I'd rather we stated our goal in terms of what problems we are trying
to address rather than accolades we want sent our way. E.g. "Our goal
is to make developers more productive by providing them increasingly
useful version control software".
Agreed.
And why restrict on DVCS?
Isn't it admitted that the distributed version control is nowadays
much better in term of software productivity?
Is there some use cases that "traditional" centralized VCS are better
on, and on which we gave up as a goal?
Regards,
Pierre
As an old engineer, I do remember and still see the vast range of areas
where the Git DVCS is probably never going to help because it doesn't
solve the engineering issues that regular VCS (e.g. Mil-Std-498) have
solved for generations...
What modern computing, Linux style, has is:
- Perfect replication, at near zero cost or time.
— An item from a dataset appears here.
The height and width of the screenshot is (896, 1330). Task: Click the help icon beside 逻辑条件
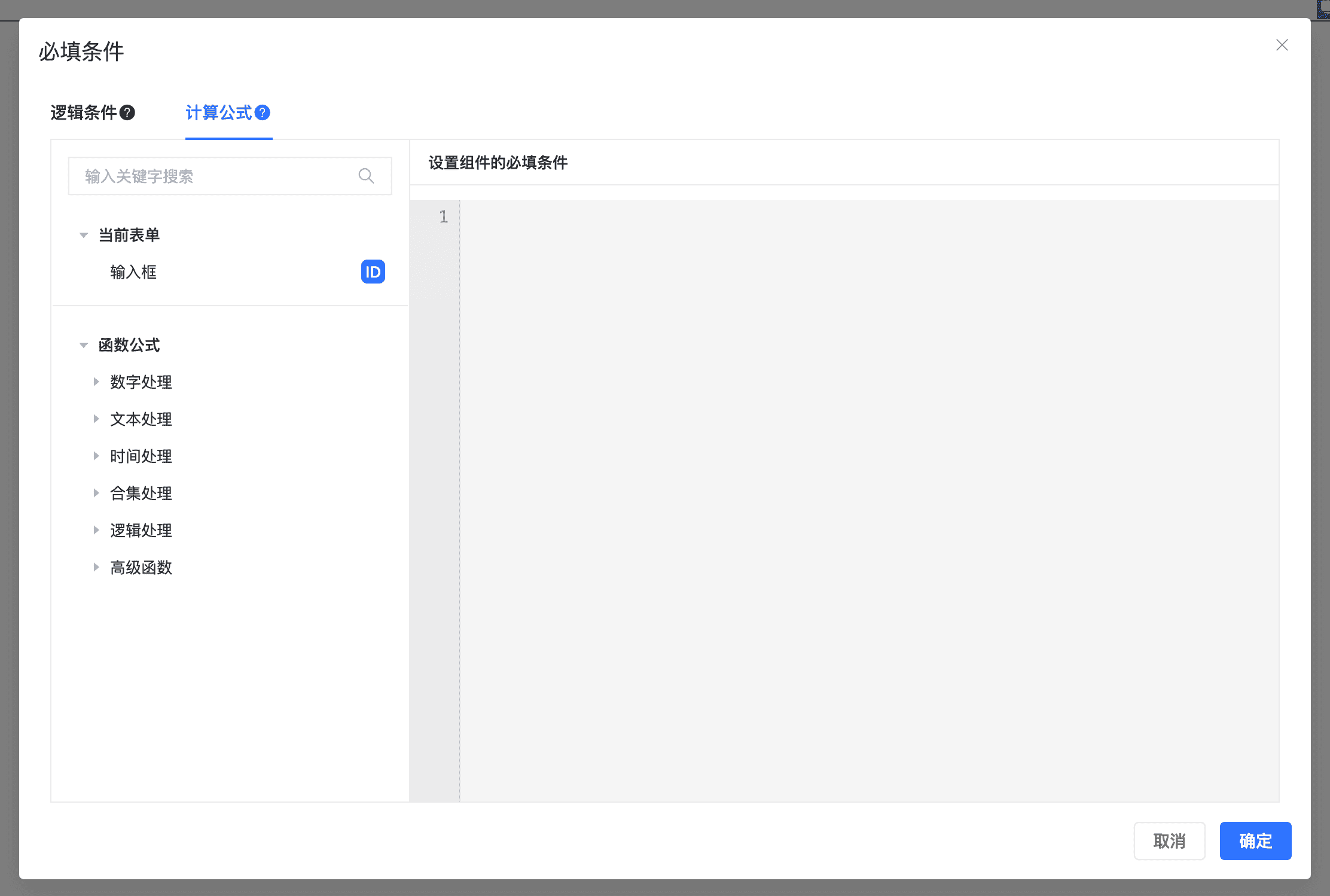(127, 112)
- Line oriented, Source code based basis.
- Computational efficiency, at near zero cost or time.
- Crypto-algorithms at strength.
If we go outside those areas we are less and less likely to manage.
(digital video? Every binary to be serialised? bit rot resilience?
traceability?).
We do have some Elephants in the room regarding What the community is
about (limits and goals), as distinct from How we conduct ourselves
(CoC), but that probably should be separated out.